The heterogeneity of the immune microenvironment leads to different responses in immune checkpoint blockade therapy. We aimed to propose a robust molecular classification system to investigate the relevance of the immune microenvironment subtype and prognosis of prostate cancer patients, as well as the therapeutic response to immune checkpoint blockade therapy. A total of 1,557 prostate cancer patients were enrolled, including 69 real-world samples from our institute (titled the AHMU-PC cohort). The non-negative matrix factorization algorithm was employed to virtually microdissect patients. The immune enrichment was characterized by a high enrichment of T cell-, B cell-, NK cell-, and macrophage-associated signatures, by which patients were subclassified into nonimmune and immune classes.

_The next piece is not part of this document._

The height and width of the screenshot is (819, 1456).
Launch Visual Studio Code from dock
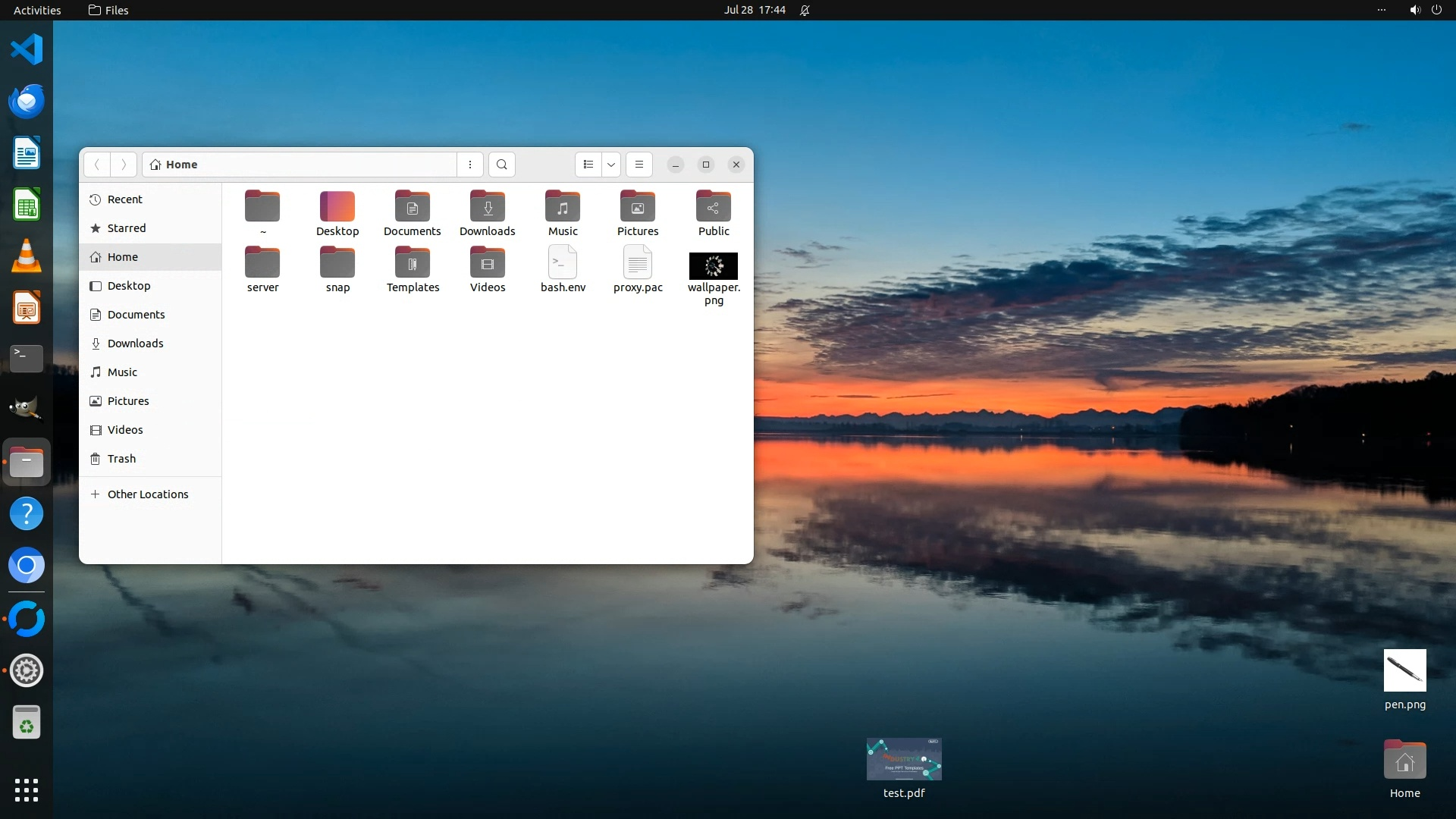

Subsequently, the immune class was dichotomized into immune-activated and immune-suppressed subtypes based on the stromal signature, represented by the activation of WNT/TGF-β, TGF-β1, and C-ECM signatures. Approximately 14.9% to 24.3% of patients belonged to the immune-activated subtype, which was associated with favorable recurrence-free survival outcomes. In addition, patients in the immune-activated subtype were predicted to benefit more from anti-PD-1/PD-L1 therapy. In conclusion, our study identifies a novel immune molecular classifier that is closely related to clinical prognosis and provides novel insights into immunotherapeutic strategies for prostate cancer patients.
Keywords: immune checkpoint blockade therapy; immune molecular subclassification system; immunotherapy; non-negative matrix factorization; prostate cancer.
© 2020 The Authors. Published by FEBS Press and John Wiley & Sons Ltd.